We need a national digital architecture
COMMENT: The government is spending over $1.5 billion in urban and rural ultrafast broadband fibre networks. Yet we don't have any way of articulating just what that will do to the economy as a whole.
COMMENT: The government is spending over $1.5 billion in urban and rural ultrafast broadband fibre networks. Yet we don't have any way of articulating just what that will do to the economy as a whole.
COMMENT
Telecom is laying off a large percentage of its workforce and as awful as that is for those involved, the company needs to do this to become competitive in the marketplace.

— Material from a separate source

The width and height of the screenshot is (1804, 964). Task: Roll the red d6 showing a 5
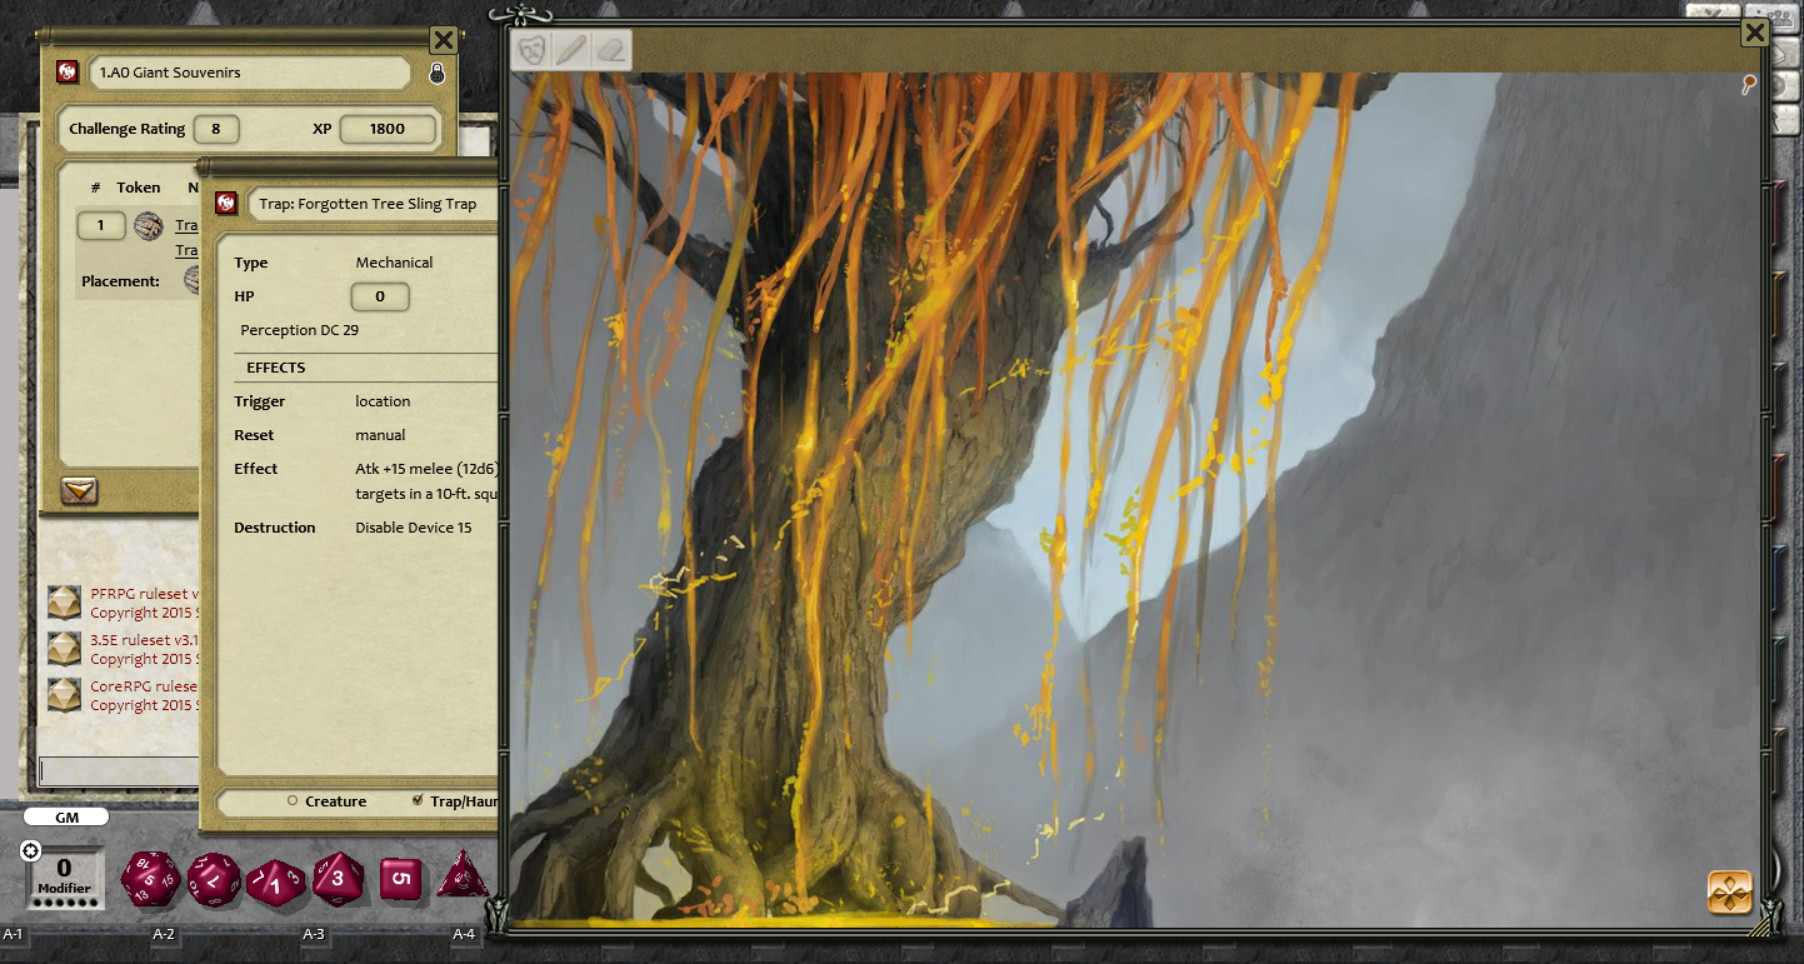[x=401, y=878]
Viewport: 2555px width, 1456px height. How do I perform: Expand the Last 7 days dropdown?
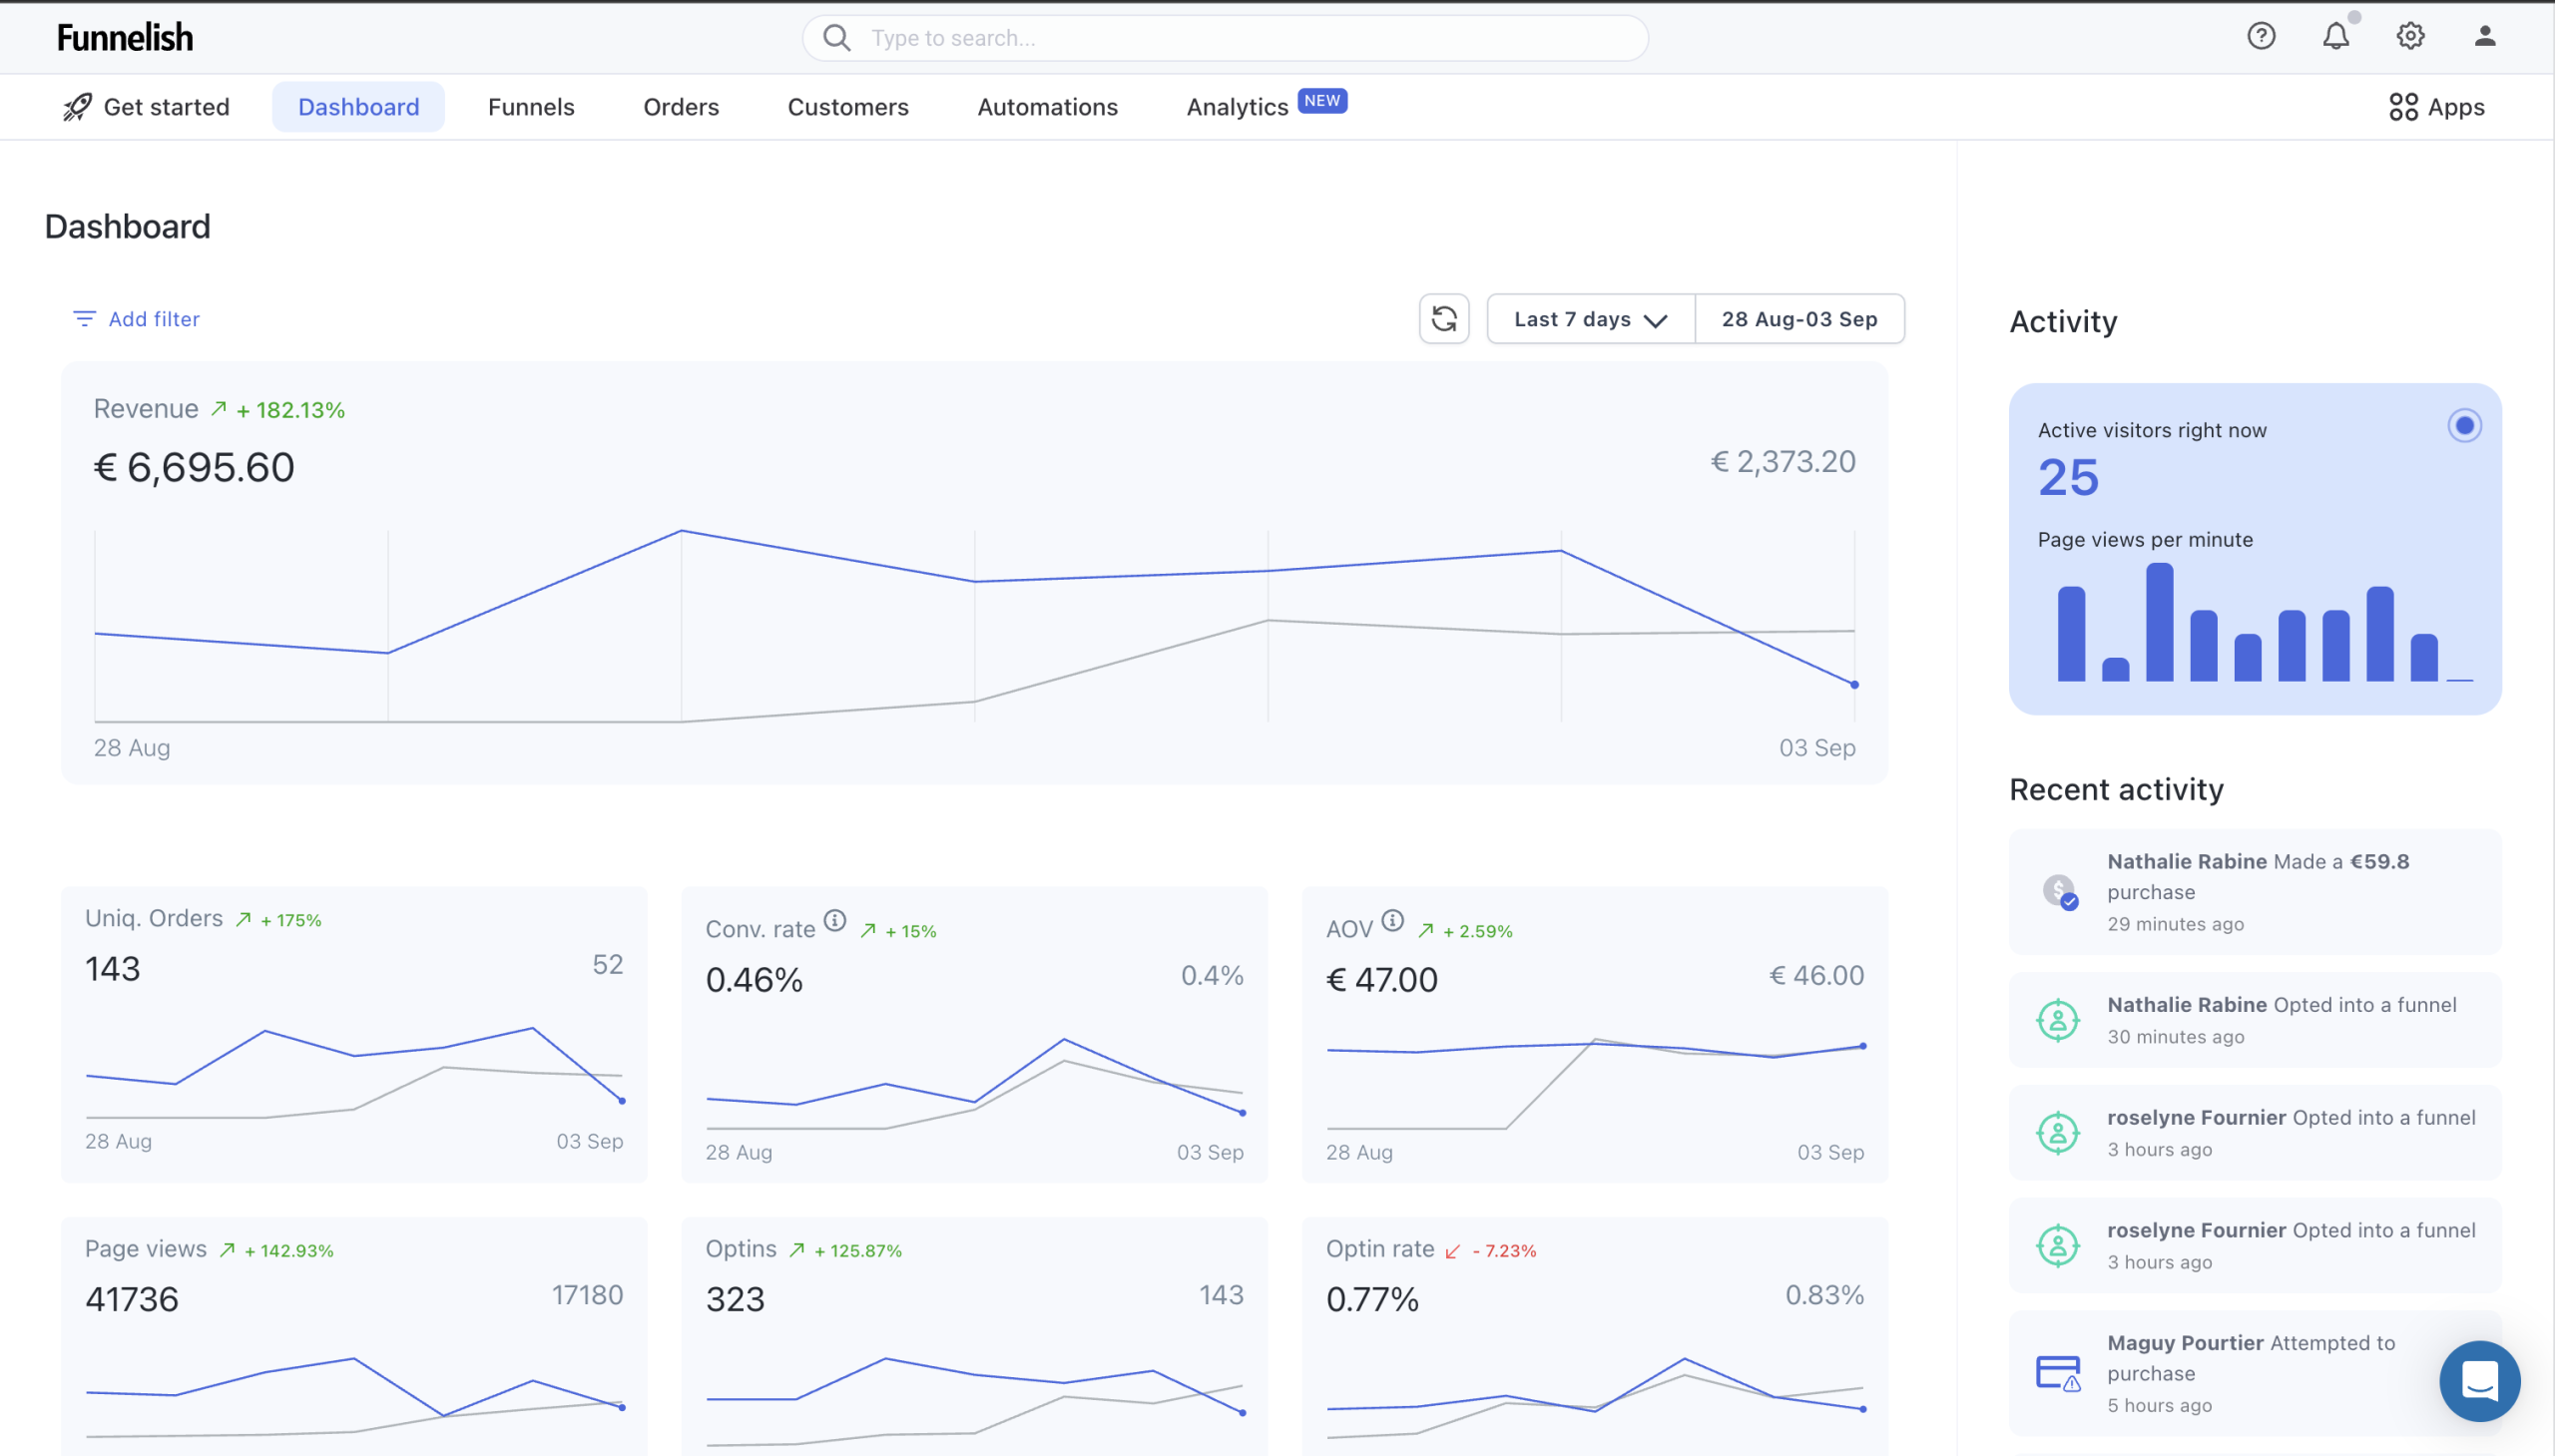pyautogui.click(x=1590, y=319)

We have the government investing $1.35 billion in the Ultrafast Broadand (UFB) urband fibre network and a couple of hundred million in rural broadband, matched and exceeded by the industry's own spend in the area, yet we don't have any way of articulating just what that will do to the economy of New Zealand as a whole.
We have research which suggests that ICT will overtake tourism in terms of share of the GDP in the near future, yet we're also told that only 30% of businesses have a website and a large percentage of business owners don't see the benefits of digitising their companies.
We have some schools making tremendous use of technology in classrooms and other schools where parents lobby to ensure they don't have to buy iPads for their kids.
We have politicians who still don't understand the basics of how the internet works and who treat it as some kind of bargaining chip in negotiations with the US over trade access when ICT could become as large and as important to the New Zealand economy as dairying or dead animals.
If New Zealand is to take its place in the global digital economy we need to consider the ICT industry, the investment in infrastructure and in education and how we tie it all together, otherwise we will struggle to keep our heads up. We need to pull in the same direction and that takes coordination, it takes a strategy. It calls for a plan.
In 2008 TUANZ called for a national digital architecture to be formed, providing some kind of cohesion and coordination for the country as a whole and the time has come to revisit the issue. We need a plan to ensure we take advantage of the skills and experience we have, to invest in the areas that will provide a return and will provide growth in the economy. ICT is clearly the rising star, but we have to do more than pay lip service to it.
What would you like to see in such a plan?
Paul Brislen is CEO of Tuanz, the Telecommunications Users Association.